Estos días, la felicidad y la tristeza han estado muy presentes en la conversación pública, a propósito de los dichos y los hechos del Presidente Andrés Manuel López Obrador y de las muertes de Celso Piña y Francisco Toledo.

López Obrador proclama la felicidad como estado general de la República y las encuestas sobre el tema, la del INEGI entre ellas, le dan la razón: la mayoría de los mexicanos están felices. Quién sabe si están felices con o por él, si la felicidad obedezca a que él sea Presidente, porque, como dijo Nietzsche, la felicidad personal y la historia rara vez coinciden.

En las encuestas sobre popularidad, AMLO está en las nubes, una gran mayoría lo adora. Pero ocurre un fenómeno curioso: cuando se pregunta sobre las acciones específicas de su gobierno, tales como combate a la corrupción, seguridad, educación, crecimiento económico, etcétera, la percepción de la gente es que no se avanza nada respecto a gobiernos anteriores.

¿A qué obedece esa bipolaridad?
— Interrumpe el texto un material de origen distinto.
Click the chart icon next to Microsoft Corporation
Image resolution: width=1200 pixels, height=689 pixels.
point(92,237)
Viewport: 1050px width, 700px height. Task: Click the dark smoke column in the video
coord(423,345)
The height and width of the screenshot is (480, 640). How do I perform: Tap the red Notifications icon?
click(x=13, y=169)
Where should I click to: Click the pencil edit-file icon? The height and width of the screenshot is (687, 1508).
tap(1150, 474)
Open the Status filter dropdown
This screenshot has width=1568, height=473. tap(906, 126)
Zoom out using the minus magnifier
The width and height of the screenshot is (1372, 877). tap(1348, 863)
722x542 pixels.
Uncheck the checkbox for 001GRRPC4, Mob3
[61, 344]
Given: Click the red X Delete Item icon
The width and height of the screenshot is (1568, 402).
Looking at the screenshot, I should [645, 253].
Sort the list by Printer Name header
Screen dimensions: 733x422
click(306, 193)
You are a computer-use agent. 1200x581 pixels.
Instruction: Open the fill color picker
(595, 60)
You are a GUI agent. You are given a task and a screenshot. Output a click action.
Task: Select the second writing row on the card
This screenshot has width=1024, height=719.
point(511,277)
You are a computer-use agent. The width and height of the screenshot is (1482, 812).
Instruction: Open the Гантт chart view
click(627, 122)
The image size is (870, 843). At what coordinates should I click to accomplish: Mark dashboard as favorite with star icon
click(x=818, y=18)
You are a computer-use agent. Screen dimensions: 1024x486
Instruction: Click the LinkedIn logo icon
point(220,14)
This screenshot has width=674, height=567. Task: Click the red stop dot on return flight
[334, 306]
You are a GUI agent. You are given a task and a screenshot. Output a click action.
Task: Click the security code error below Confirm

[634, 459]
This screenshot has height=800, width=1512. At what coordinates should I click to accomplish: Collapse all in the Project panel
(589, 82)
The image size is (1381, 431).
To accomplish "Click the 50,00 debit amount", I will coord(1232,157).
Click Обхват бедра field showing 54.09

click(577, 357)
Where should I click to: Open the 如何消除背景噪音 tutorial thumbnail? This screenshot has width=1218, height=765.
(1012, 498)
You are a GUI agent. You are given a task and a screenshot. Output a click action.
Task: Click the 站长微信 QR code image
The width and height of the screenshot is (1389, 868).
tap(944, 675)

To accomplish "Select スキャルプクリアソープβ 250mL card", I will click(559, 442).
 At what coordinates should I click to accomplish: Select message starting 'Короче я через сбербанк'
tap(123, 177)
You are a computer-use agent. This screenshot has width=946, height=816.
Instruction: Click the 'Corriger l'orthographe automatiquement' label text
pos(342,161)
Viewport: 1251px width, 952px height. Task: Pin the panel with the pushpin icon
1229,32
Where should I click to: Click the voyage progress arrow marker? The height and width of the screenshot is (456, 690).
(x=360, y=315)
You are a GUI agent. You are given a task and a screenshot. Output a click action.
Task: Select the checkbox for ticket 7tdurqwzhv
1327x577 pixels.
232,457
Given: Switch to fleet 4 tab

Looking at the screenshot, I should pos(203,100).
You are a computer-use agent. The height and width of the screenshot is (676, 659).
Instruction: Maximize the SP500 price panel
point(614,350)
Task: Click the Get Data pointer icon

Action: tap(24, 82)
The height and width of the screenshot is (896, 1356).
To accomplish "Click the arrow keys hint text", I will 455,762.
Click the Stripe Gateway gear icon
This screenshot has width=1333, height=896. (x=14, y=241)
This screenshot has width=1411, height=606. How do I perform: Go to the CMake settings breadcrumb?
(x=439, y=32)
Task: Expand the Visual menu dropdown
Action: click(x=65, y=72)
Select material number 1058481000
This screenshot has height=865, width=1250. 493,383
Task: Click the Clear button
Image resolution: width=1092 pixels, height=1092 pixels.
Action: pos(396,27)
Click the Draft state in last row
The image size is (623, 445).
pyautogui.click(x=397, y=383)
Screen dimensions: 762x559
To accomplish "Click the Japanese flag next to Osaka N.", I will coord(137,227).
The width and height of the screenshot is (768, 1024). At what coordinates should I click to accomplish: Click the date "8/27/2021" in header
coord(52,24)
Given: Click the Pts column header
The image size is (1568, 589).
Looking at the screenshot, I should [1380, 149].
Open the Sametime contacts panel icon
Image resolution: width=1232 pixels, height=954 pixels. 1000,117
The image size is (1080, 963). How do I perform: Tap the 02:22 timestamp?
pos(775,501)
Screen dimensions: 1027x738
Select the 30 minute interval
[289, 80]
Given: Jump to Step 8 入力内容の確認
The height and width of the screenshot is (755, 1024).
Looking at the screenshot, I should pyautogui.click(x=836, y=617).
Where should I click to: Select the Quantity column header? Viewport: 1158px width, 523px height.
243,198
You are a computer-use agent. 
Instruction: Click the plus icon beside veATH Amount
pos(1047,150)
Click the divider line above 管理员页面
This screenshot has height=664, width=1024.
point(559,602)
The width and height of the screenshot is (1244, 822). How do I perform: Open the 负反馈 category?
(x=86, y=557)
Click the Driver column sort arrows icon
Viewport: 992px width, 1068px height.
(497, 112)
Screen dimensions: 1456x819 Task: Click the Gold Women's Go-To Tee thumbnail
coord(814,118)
Creo que la gente, la mayoría de la gente, está feliz de que López Obrador sea Presidente, también creo que ese no es el único ni el principal motivo de la felicidad; pero el solo hecho de verlo en la silla presidencial alegra a la gente que, durante décadas, se sintió excluida y ultrajada por el régimen. No importa si la economía no crece o si la violencia criminal sube, AMLO es adorado y su presencia en Palacio Nacional es como la estación final y feliz de la tierra prometida.

Tal vez así se mantenga la percepción popular sobre López Obrador, pase lo que pase con su gobierno. Podría incluso darse una gran paradoja política: que la economía se estanque, el desempleo crezca, la violencia escale, la democracia sufra, los servicios se deterioren, pero sin que ello agravie a la gente contra AMLO, que sigan culpando al antiguo régimen de todos los males.

Entonces, la tristeza pública aparece ocasionalmente y por otros lados, como con la muerte de Celso Piña. El Rebelde del Acordeón llenó de alegría a la banda urbana con su cumbia norteña, cholos y fifís bailaron con su mezcla de cumbia colombiana y ritmos urbanos del centro y norte del país. El gran Gabriel García Márquez bailó con la música de Celso. Celso Piña era raza, banda, pana, por eso la gente que conoció su música lloró un poco, por eso México se puso un poco triste con su partida.

Francisco Toledo también aporta montañas de tristeza al momento mexicano, como para matizar la felicidad que presume López Obrador, mucha felicidad puede ser también mortal. El gran pintor zapoteco llenó de alegría las telas de la imaginación exuberante, pobló con los colores más rebeldes el corazón del arte mexicano, que, cuando es excelso, solo puede ser arte popular. Con la muerte del máximo pintor de las últimas décadas, lloran las comunidades indígenas de Oaxaca, pierden los indígenas de todo el país a un hermano que combinaba el color de la tierra con la belleza avasalladora del paisaje voluptuoso del México profundo.

La felicidad que presume AMLO es verdadera y original, en buena medida esa felicidad de los mexicanos se deba a que él llegó a la Presidencia, un Presidente que comparte con Celso Piña y Francisco Toledo el arraigo y el origen popular auténticos.

Pero AMLO debe ser cauto, porque a diferencia de Celso y Toledo, quienes solo podían hacer el bien para el alma, solo podían alimentar nuestra sensualidad, el Presidente puede, si falla en su mandato, provocar grandes males al país y a la gente que lo quiere tanto. La dialéctica de la felicidad y la tristeza alumbra la vida humana, por lo tanto, también fortalece nuestra capacidad de gozar y sufrir. Los dos artistas populares ya se fueron entre el llanto y la honra popular.

Pero López Obrador debe honrar la felicidad de los mexicanos, evitar ser factor de cualquier tristeza, porque si falla, si deja que sus colaboradores fallen como están fallando en muchos casos, tal vez la gente que hoy lo ama lo siga amando, pero la decepción, la desesperanza y el rencor crecerán como venenosas hidras en el alma nacional que ya no tendrán, para mitigar la tristeza, ni el acordeón de Celso ni el pincel de Toledo.